The first stencil of Phil. Macquet and his sidekick François Duquenne appeared in the streets of Lille in 1984. The duo became known under the pseudonym Dr. Table and were noticed by Christoph Maisenbacher, the agent of many European street artists. In 1991, their first stencil artwork was ordered by the museum of Charleville-Mézières to commemorate the 100th anniversary of the death of French poet Rimbaud's.

=== 2. Studies ===
In parallel to his (night) life as a stencil artist, Phil. Macquet began studying at the faculty of Fine Arts of Lille, and then at the Sorbonne in Paris where he mastered in Art and Image technology. During this time he continued his researches at the ENS of Cachan.

=== 3. From spray to pixel ===
In the 90s, the development of digital permitted to Phil. Macquet to extend his artwork to a new stencil dimension. He abandons the spray and chose the pixel as his raw material.

=== 4. From Canvas to augmented painting ===
It was during the 2000s, that the advent of mobile technology allows the artist to materialize his researches to exceed the limits of his artwork support and develop augmented painting. He experienced his art pieces in a new, animated way through creative applications.

== Works ==

=== 1. Pixelize me ===
From the street to the studio, Phil. Macquet creates digital compositions devoted to keeping their urban style be it in the artwork media (large tarps), in the choice of the subject (Rock music, skateboard, underground lifestyle, social utopia...), and in the pictorial references (simplicity of shapes, intensity of colors and use of attractive, powerful and symbolic images).

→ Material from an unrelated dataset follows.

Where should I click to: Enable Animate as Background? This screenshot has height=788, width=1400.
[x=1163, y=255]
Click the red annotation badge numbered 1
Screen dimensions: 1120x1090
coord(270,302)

=== 2. Collections and public orders ===
Phil. Macquet is known for his portrait artworks (Diane von Fürstenberg or Paul Smith) and his big size canvas in the heart of the city (Skate, 30 m^{2}, 2007, Lille's sliding hall within the context of « One Two ! One Two Exhibition »).

=== 3. Street Digital ===
The « Street Digital » term was born during the exhibition of Phil. Macquet work at Miami international Art Basel art fair in 2013 in which he mixed and blended canvas, stencil and digital apps to interact and form a mix between urban art and augmented reality.